Why these four elements? Raising a toddler, research lab, and debating the levels of human existence with Dr. Chuck have provided some data. Over the last several years, Chuck and I have come up with the following list of system-level awareness traits:

  1. Spatial (space)
  2. Temporal (time)
  3. Energetic (resources)
  4. Information (knowledge networks)

Comparing the two lists, it’s easy to see the overlap. As my son is growing up, he definitely had the spatial figured out first, he’s working on understanding the timer in quiet time, and it’s going to be awhile before he realizes how much work it is to carry that rock up a hill, let alone a car, or the values of having friends with very different knowledge/skill sets.

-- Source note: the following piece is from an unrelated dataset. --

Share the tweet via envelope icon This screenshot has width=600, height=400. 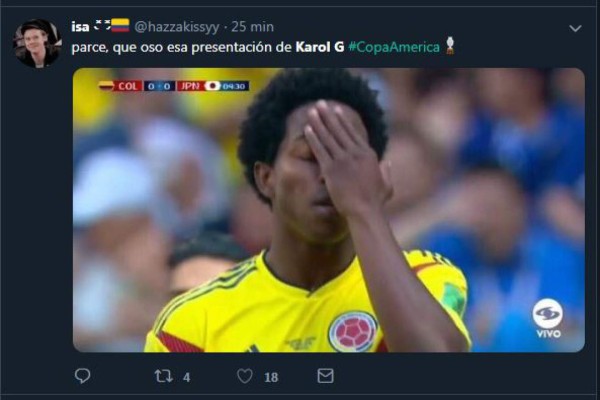[x=325, y=376]
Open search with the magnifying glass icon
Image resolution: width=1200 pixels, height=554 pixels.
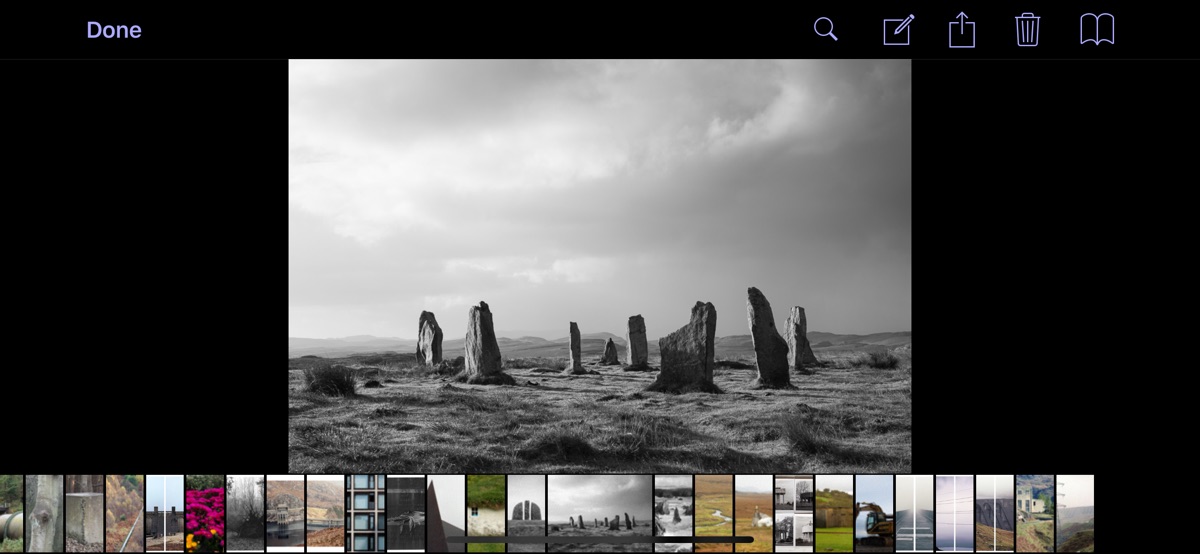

Part of the reason we’re unbalanced culturally is the rewards/metrics system is primarily geared at work/resources. No coincidence that these are the values of authoritarian/legalistic/performance leadership, and hence we’re all overworked, under-networked, and tend to escape from, rather than play with, our work.

So let’s make a change.

Let’s start generating ideas of how we can play as individuals and a lab community. How can we use our space to value, promote, and respect focus. How do we help each other play in the lab? There is a very good reason that Google allocates company-wide days for pursuing personal interests on company time — and that some of their most brilliant products (gmail and others) have come from this time.

In the spirit of Kaizen, and recognizing that we all have a long way to go to fully realize our creative potential, we must continuously improve in each of these areas. Following the 5S system — Sort, Sweep, Systemize, Standardize, Sustain — post your ideas to the #kaizen channel and sort them by play, focus, work, and collaboration. We come through and sweep up our spaces and ideas when we start systemizing the process.